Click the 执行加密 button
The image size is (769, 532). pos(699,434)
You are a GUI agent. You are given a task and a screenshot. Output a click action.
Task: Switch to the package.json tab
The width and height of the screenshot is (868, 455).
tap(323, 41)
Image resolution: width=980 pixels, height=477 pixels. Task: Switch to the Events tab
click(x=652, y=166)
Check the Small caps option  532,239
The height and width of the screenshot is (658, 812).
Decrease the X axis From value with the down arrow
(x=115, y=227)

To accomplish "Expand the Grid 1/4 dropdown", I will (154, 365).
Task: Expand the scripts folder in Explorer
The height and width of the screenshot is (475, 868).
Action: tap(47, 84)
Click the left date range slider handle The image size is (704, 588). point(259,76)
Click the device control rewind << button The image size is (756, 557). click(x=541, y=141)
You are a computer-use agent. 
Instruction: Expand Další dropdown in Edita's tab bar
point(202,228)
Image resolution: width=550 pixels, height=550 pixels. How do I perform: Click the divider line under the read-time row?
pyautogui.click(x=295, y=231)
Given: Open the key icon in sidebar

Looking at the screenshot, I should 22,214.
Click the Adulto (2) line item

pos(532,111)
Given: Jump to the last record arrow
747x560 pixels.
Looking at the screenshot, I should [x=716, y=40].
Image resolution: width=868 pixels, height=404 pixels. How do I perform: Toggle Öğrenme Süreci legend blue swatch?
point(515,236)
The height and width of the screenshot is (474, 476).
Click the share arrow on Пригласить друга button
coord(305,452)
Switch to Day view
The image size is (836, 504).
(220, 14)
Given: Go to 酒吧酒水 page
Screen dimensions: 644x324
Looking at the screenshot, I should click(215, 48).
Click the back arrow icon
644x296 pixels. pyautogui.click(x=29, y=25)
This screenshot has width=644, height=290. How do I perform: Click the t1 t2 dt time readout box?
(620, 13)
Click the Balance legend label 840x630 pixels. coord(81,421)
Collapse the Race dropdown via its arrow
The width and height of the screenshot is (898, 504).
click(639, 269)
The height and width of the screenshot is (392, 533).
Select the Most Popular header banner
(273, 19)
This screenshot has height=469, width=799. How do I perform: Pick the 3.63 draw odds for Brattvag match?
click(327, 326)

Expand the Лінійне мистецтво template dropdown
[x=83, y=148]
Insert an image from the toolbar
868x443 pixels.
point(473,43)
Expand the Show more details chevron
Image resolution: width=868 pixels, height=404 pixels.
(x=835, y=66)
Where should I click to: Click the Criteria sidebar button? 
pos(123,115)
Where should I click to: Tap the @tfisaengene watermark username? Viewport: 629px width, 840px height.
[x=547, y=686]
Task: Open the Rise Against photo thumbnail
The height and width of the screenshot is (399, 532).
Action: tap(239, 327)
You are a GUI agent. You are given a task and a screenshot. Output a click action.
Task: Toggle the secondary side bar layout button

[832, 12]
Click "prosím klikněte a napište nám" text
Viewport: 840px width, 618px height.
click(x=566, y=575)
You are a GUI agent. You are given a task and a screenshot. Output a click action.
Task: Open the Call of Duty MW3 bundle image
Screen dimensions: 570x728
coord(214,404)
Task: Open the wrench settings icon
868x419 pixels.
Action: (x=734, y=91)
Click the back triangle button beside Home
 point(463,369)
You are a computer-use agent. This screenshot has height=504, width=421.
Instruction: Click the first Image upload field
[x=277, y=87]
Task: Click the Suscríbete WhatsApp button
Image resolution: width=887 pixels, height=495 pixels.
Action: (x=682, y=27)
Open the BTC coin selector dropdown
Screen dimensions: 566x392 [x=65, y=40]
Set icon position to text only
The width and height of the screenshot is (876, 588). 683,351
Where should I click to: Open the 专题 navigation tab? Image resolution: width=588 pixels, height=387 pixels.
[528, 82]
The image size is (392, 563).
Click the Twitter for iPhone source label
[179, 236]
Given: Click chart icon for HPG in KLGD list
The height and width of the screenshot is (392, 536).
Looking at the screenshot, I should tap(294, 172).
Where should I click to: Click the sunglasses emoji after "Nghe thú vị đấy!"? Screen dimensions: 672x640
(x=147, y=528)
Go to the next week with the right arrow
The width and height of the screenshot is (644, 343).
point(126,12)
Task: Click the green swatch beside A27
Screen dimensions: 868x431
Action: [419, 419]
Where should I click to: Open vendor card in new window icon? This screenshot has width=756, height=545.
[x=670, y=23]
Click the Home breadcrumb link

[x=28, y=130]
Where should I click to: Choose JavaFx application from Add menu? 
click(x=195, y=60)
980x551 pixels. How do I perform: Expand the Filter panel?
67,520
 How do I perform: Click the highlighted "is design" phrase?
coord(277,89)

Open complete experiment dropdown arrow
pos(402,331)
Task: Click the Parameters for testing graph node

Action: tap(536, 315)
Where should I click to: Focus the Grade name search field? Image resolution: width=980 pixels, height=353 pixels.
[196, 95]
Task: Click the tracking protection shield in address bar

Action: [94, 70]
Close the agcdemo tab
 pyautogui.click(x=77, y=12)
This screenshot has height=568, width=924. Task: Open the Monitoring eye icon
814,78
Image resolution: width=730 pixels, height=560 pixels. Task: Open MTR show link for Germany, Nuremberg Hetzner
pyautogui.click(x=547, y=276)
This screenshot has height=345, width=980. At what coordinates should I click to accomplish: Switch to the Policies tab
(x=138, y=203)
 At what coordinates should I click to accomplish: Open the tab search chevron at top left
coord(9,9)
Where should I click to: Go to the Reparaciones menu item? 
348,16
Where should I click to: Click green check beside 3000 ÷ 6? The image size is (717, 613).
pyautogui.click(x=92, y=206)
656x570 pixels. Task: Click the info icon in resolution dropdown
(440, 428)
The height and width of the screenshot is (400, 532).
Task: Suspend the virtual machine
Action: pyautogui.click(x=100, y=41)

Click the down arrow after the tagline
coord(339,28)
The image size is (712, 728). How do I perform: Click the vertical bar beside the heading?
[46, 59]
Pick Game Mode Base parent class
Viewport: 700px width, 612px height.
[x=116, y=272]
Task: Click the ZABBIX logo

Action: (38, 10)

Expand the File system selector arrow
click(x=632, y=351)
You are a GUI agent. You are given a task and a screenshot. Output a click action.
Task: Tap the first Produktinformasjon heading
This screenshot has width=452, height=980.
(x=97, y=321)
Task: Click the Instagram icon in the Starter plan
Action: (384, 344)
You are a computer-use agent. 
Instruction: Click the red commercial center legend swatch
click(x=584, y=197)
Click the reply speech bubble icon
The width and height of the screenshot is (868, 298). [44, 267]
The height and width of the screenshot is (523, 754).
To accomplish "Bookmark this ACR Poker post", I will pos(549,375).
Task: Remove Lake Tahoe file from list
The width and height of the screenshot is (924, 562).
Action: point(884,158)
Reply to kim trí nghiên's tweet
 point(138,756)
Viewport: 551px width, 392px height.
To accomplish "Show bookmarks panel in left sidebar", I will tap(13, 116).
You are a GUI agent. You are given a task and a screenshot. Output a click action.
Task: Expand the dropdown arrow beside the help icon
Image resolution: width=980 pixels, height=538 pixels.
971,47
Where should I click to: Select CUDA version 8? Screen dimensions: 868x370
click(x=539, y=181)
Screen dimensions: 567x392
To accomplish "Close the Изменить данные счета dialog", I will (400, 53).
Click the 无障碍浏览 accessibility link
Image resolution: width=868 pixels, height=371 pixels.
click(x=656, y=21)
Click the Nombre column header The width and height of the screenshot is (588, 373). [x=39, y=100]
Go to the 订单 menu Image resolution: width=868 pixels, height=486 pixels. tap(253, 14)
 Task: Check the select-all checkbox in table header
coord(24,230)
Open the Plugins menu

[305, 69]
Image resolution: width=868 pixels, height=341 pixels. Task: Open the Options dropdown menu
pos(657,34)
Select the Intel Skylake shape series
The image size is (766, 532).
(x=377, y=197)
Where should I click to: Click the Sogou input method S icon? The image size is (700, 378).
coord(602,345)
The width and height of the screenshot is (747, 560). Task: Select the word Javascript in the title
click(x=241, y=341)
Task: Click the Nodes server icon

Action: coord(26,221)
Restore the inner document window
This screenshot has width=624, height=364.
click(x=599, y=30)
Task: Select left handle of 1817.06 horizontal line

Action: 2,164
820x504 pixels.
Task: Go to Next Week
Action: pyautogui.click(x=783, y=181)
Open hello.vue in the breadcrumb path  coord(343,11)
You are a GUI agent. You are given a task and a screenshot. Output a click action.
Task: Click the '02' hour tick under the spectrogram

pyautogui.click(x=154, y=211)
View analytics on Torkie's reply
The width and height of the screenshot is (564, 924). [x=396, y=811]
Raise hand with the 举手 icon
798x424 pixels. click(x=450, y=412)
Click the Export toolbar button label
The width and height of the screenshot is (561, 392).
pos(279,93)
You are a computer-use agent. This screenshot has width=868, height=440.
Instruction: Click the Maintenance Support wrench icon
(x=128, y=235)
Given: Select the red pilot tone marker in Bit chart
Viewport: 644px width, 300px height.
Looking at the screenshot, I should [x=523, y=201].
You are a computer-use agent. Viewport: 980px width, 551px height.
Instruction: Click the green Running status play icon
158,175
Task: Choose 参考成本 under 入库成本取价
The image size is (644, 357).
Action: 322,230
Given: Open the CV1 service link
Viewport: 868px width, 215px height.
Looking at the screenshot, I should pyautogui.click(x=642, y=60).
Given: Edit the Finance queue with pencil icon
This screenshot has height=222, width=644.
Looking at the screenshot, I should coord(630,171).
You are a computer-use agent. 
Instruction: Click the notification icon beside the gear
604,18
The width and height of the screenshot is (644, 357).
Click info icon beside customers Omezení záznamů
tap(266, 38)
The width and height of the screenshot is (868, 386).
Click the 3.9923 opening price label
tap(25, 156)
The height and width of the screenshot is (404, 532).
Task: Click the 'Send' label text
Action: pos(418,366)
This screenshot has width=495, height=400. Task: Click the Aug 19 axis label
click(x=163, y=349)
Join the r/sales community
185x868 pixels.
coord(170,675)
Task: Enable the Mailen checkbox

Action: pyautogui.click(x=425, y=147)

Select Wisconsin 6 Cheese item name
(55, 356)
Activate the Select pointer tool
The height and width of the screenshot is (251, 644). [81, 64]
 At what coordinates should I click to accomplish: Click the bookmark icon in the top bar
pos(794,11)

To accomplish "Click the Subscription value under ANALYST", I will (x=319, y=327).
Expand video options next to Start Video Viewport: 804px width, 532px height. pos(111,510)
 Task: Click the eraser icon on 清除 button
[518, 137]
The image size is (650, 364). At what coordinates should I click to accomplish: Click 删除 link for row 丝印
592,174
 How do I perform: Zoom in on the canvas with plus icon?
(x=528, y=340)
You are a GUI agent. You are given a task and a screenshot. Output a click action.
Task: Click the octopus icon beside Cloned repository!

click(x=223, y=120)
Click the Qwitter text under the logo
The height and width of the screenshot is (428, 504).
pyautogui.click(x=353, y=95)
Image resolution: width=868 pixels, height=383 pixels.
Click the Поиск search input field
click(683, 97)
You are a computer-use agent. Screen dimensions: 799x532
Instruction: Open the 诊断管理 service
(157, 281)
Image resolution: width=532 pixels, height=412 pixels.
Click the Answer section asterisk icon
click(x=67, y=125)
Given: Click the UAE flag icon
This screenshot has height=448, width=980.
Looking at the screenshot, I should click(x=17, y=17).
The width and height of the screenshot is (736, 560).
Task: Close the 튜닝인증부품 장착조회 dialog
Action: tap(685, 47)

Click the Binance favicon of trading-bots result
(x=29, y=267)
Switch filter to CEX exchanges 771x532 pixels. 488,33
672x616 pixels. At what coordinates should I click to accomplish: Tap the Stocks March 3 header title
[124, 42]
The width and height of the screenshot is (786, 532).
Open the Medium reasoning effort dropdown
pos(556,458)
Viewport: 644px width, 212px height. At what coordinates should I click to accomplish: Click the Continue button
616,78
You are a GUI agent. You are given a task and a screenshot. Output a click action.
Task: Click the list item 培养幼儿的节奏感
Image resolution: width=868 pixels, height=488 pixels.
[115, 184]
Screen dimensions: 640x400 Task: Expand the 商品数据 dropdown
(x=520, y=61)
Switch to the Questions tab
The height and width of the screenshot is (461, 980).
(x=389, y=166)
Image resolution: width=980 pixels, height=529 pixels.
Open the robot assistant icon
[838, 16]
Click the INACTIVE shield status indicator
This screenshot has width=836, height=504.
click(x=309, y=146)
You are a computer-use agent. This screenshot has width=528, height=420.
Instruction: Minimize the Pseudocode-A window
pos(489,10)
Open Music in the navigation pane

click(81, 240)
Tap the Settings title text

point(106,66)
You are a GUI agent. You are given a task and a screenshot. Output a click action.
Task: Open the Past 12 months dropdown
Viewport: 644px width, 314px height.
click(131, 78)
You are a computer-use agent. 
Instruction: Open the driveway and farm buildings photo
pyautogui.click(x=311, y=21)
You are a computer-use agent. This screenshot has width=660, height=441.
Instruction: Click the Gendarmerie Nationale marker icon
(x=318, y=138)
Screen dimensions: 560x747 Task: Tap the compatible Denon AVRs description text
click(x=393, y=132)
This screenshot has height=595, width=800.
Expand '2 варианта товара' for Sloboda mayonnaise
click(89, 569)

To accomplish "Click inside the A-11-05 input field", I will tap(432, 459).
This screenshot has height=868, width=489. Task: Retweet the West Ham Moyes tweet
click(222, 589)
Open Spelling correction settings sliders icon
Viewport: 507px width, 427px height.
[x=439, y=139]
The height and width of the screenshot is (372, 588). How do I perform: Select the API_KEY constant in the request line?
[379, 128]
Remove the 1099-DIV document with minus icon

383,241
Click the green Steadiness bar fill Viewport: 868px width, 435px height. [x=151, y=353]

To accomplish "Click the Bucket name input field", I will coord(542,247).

##########

Which lines above include the string "list"? Show them.

● Completed exercise:
Given: Click chart icon for HPG in KLGD list
Task: Remove Lake Tahoe file from list
Task: Click the list item 培养幼儿的节奏感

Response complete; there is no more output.